Could somebody help me to understand this code and how it prints 404?
Am posting the compilation output for your reference as there are comments saying this code doesn't compile. The file containing above code is Test.c.
gcc Test.c -o Test
Test.c:3:1: warning: return type defaults to ‘int’ [-Wimplicit-int]
main(){v(4+v(v(52)-4));return 0;}/* ^ Test.c: In function ‘main’:
Test.c:1:12: warning: implicit declaration of function ‘putchar’
[-Wimplicit-function-declaration] # define v putchar
^ Test.c:3:8: note: in expansion of macro ‘v’ main(){v(4+v(v(52)-4));return 0;}/*
^ Test.c: At top level: Test.c:6:14: warning: data definition has no type or storage class print(202*2);exit();
^ Test.c:6:14: warning: type defaults to ‘int’ in declaration of ‘exit’ [-Wimplicit-int] Test.c:6:14: warning:
conflicting types for built-in function ‘exit’
./Test
404

Cannot use a meta-question as dupe, so blatantly copying from the MSO answer.
Since this is tagged c and mentioned "compiled", so just extracting the C part of it.
Credits: Mark Rushakoff is the original author of the polyglot.

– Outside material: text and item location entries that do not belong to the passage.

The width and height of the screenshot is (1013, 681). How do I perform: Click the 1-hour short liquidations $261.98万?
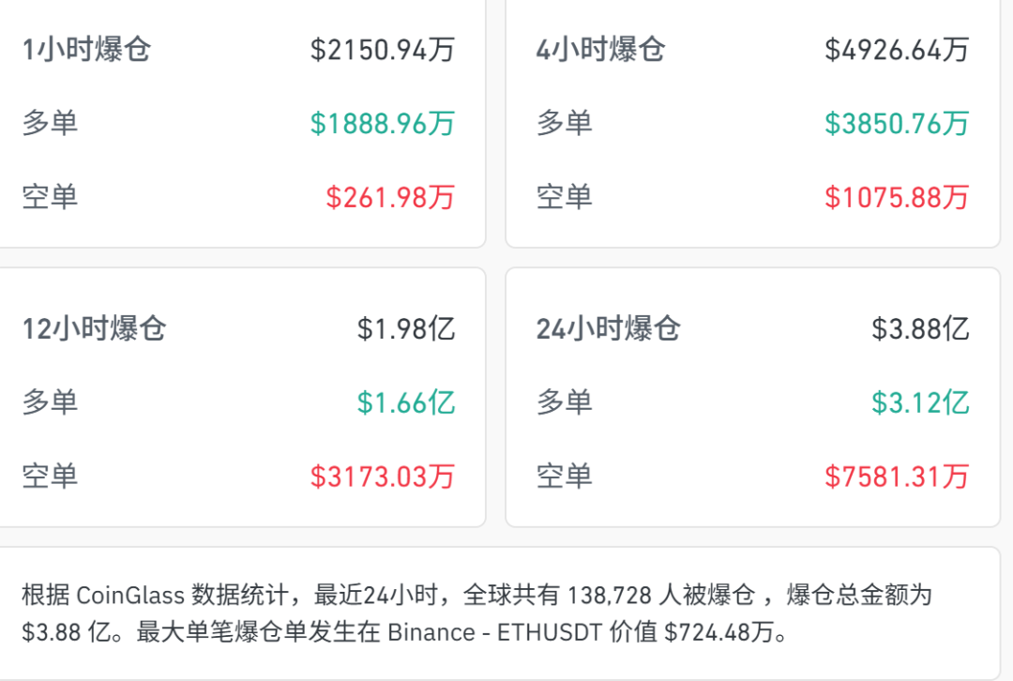[x=390, y=197]
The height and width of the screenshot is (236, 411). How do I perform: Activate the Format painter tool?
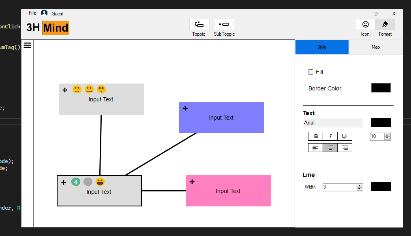point(385,24)
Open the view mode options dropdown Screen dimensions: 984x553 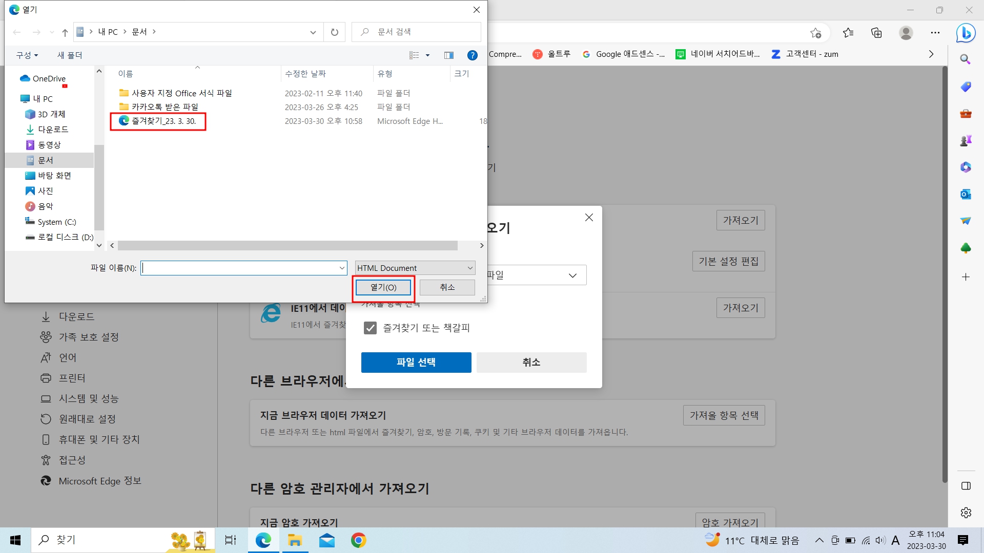point(428,55)
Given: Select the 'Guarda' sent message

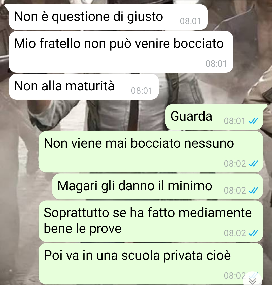Looking at the screenshot, I should point(214,117).
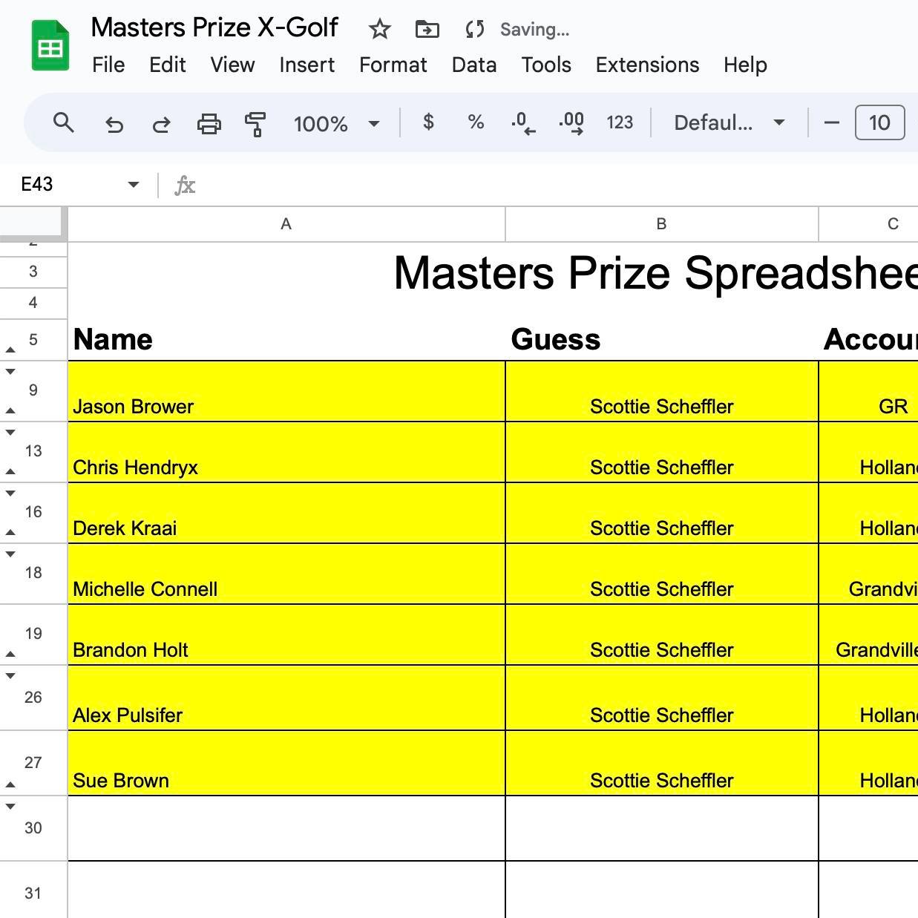Print the spreadsheet

click(209, 123)
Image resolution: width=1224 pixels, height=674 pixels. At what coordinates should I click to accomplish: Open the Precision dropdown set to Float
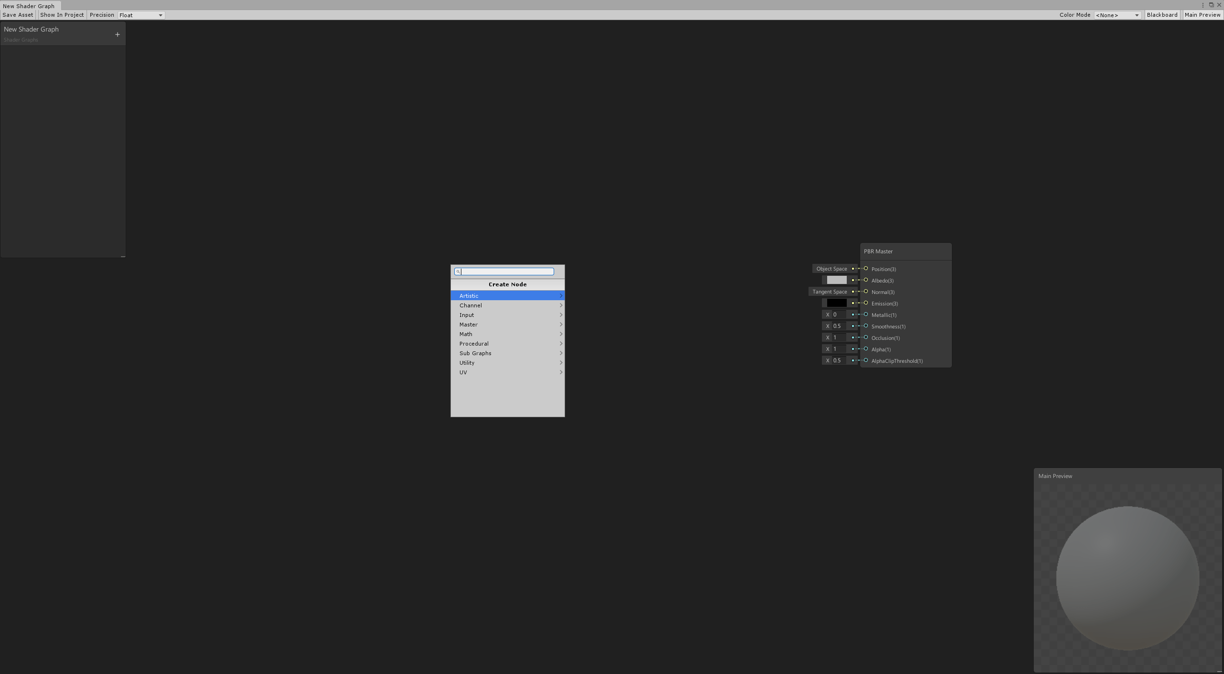[x=141, y=15]
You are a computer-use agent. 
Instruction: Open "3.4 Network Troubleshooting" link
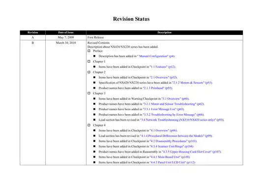(182, 120)
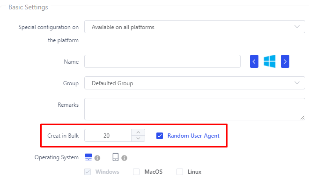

The C code is fairly easy to read, but even easier if you run it
through a preprocessor:
main(){putchar(4+putchar(putchar(52)-4));return 0;};exit();
Your standard main function is declared there, and exit is also
declared as a function with an implicit return type of int (exit
is effectively ignored).
putchar was used because you don't need any #include to use it;
you give it an integer argument and it puts the corresponding ASCII
character to stdout and returns the same value you gave it. So, we
put 52 (which is 4); then we subtract 4 and output 0; then we add
4 to output 4 again.
Also, a little more elboration, from [Cole Johnson's]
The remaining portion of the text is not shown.